Court of Appeals of Virginia opens door to second round of easement litigation

The Court of Appeals of Virginia affirmed the denial of an implied easement absent evidence of its location but may have encouraged the parties to further litigate the issue. In Morris v. Parker, the central issue initially before the trial court was whether the Morrises had established an implied easement to use a platted but unimproved road partially upon the Parkers’ property.
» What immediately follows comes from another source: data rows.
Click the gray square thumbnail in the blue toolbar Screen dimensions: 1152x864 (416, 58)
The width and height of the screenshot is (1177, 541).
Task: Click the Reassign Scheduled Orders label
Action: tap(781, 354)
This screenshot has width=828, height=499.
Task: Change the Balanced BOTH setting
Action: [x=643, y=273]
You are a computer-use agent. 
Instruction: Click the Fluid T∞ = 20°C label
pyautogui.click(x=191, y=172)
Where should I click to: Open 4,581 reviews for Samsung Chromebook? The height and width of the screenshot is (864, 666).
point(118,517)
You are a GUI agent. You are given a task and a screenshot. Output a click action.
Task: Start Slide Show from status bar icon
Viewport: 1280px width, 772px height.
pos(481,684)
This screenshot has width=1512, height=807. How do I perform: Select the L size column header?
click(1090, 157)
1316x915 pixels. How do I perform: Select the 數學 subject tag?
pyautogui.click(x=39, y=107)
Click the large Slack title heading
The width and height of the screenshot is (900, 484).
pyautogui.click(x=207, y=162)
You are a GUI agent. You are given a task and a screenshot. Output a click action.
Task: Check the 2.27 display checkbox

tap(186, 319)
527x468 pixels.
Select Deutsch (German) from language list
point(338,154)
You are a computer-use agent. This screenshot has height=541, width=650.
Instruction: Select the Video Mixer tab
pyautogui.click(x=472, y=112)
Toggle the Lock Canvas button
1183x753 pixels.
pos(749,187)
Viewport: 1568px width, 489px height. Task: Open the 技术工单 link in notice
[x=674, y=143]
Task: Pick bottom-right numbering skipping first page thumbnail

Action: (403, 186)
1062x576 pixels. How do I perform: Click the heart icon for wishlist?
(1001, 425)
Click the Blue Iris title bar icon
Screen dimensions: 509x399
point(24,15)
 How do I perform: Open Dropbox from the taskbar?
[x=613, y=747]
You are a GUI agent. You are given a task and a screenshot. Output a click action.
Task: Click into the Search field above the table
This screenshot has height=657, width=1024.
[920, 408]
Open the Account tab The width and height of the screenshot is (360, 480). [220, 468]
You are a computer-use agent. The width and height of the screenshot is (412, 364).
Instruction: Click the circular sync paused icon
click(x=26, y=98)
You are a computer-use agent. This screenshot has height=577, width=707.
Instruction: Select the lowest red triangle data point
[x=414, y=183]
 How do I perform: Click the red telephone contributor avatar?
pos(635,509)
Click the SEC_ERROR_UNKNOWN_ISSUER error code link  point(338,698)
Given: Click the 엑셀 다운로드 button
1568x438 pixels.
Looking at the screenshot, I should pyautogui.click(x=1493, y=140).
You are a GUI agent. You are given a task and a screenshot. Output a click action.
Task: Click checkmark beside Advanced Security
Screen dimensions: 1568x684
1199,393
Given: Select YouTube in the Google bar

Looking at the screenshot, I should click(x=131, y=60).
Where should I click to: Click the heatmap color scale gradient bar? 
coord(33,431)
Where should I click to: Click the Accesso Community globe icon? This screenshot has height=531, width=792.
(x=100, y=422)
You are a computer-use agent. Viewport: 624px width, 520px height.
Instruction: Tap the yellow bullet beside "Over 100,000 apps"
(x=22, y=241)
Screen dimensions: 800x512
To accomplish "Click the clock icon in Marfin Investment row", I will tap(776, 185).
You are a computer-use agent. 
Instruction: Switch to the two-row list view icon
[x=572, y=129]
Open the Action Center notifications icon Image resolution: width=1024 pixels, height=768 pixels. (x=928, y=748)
The Morrises owned two lots—Lot 3 being to the west of Lot 5—with Lot 5 bordering a platted but unimproved right of way known as Flurry/Fluridy Road on its east side. Mr. Morris testified at trial that he never used Flurry/Fluridy Road but accessed Lots 3 and 5 via two other entrances to the west and south. The Parkers owned the property on the east side of Flurry/Fluridy Road. The Parkers accessed their property via a gravel road to the east of their parcel. The Morrises subdivided their property and sought to benefit a newly-created Lot 5-A by paving the platted Flurry/Fluridy Road—claiming that it was the same gravel road used by the Parkers—and using it as a driveway.

Importantly, neither side provided the trial court with any accurate description of the physical location of the claimed easement. While a title examiner testified that both properties were once owned by a common grantor as well as to the location of Flurry/Fluridy Road in the land records, no one testified as to the physical location of the platted Flurry/Fluridy Road or whether it was developed or not. For his part, Mr. Morris testified that he did not know whether the gravel road was in the same place as the platted Flurry/Fluridy Road.

The trial court found in favor of the Parkers holding that there was no evidence that the easement was in use at the time of the severance or that it was apparent, continuous, and reasonably necessary. On appeal, the Court of Appeals affirmed on a narrower basis under the “right-result-different-reason” principle. No evidence linked the platted right of way to an actual physical location. As the Morrises failed to establish the location of the claimed easement, their cause of action failed. 

While the Parkers’ trial court victory was affirmed, they may only have a short reprieve from litigation. The Court of Appeals stated in a footnote that its “ruling does not preclude the Morrises from instituting an action alleging an easement over a different location that might correspond to the platted Flurry/Fluridy Road.” The parties are likely in for Round 2.